→ Data shown
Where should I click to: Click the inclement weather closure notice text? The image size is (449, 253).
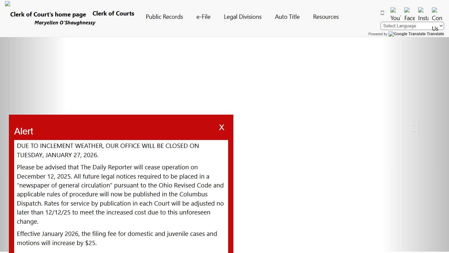[x=108, y=150]
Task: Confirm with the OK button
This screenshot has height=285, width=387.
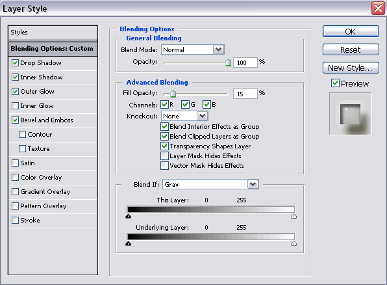Action: click(x=351, y=31)
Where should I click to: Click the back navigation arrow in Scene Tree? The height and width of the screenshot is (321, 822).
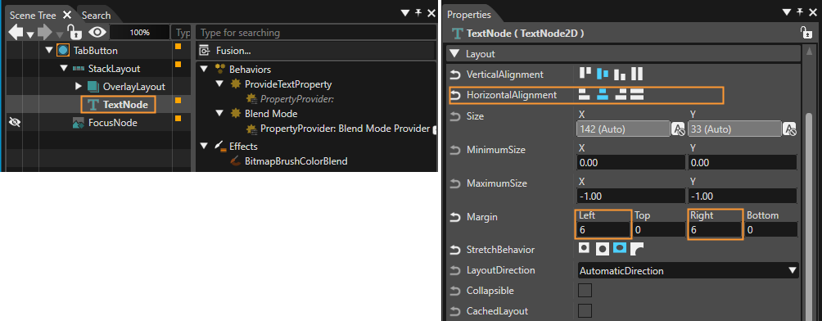click(16, 33)
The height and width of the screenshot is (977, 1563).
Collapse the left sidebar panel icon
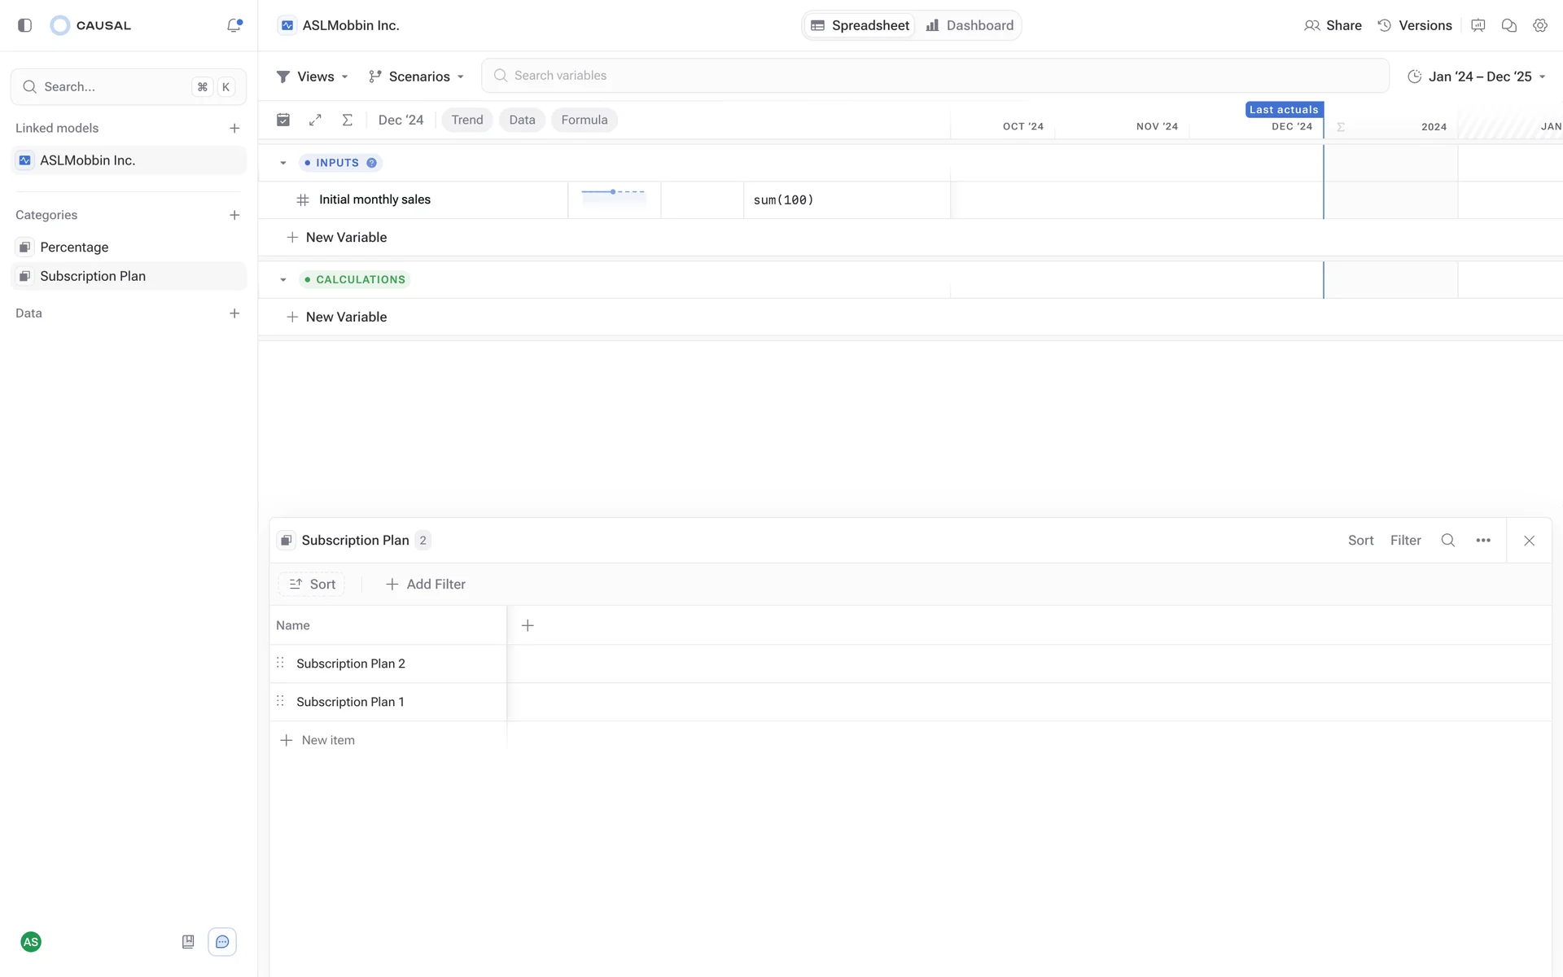(x=24, y=25)

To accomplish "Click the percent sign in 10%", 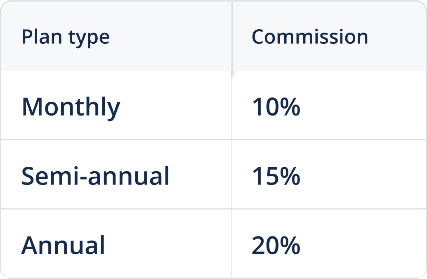I will pyautogui.click(x=290, y=107).
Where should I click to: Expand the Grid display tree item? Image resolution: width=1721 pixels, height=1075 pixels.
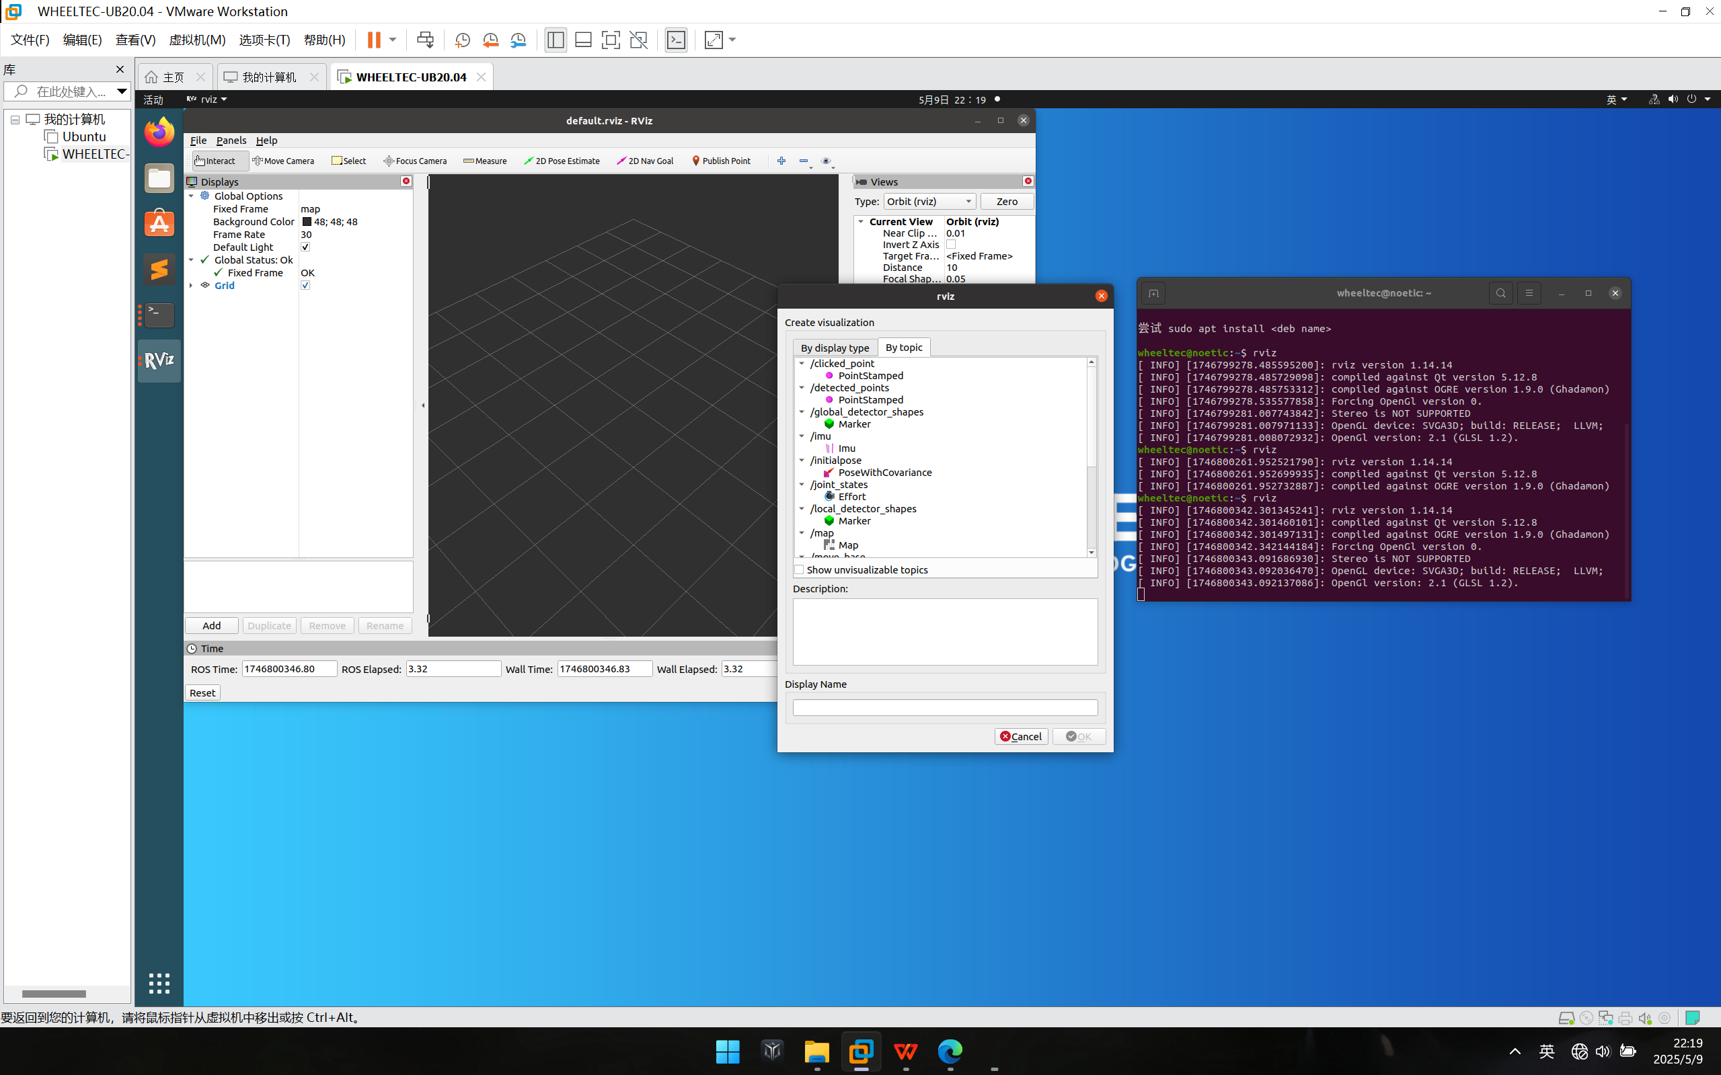click(191, 285)
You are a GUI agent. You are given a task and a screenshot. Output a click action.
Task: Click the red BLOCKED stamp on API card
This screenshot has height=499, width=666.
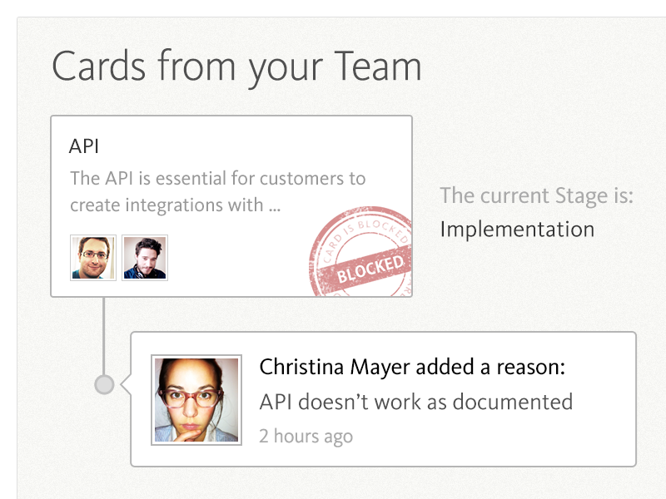coord(361,251)
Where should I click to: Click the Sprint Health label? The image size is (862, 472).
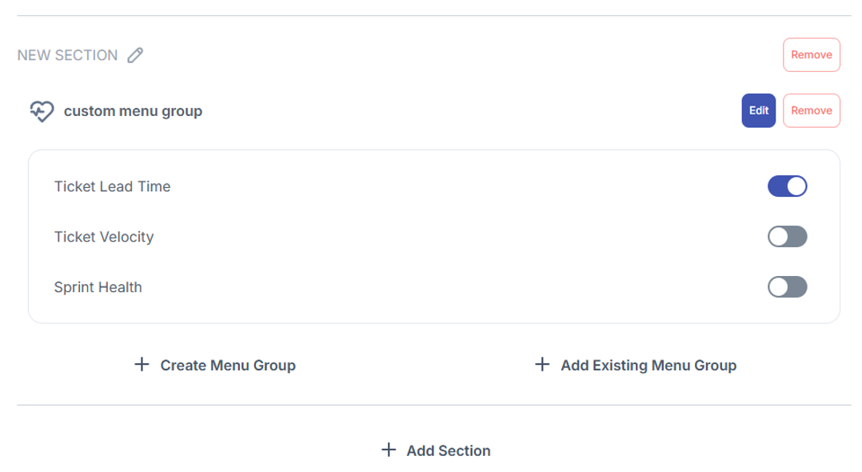[98, 287]
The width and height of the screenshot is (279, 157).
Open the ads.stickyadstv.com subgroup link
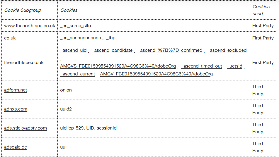click(25, 128)
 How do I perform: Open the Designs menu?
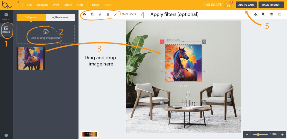42,5
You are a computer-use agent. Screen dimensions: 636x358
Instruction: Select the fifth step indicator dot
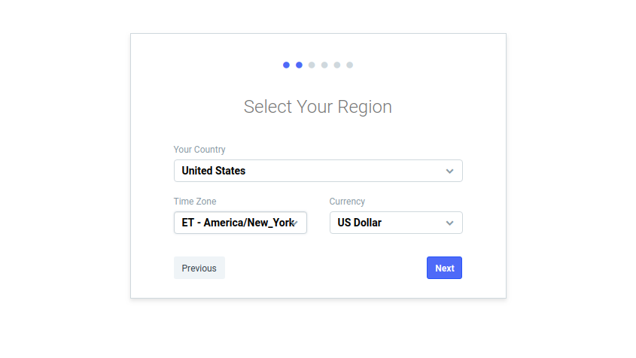coord(337,65)
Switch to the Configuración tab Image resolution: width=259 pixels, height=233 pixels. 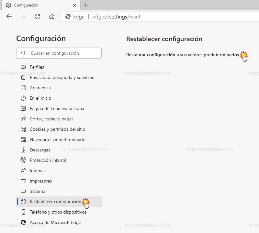39,6
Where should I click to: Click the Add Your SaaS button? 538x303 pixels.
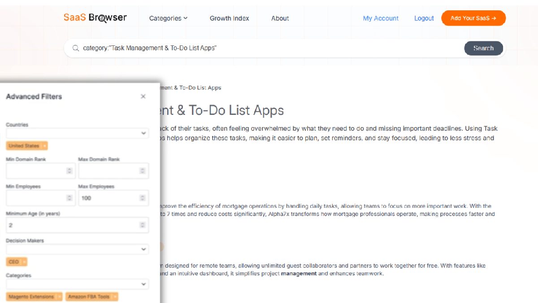473,18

→ Your goal
List every line above that contains the string "Open", copying each one in full. Case counts.

→ Output
Open the ads.stickyadstv.com subgroup link
 How do I perform: Open the Designs menu?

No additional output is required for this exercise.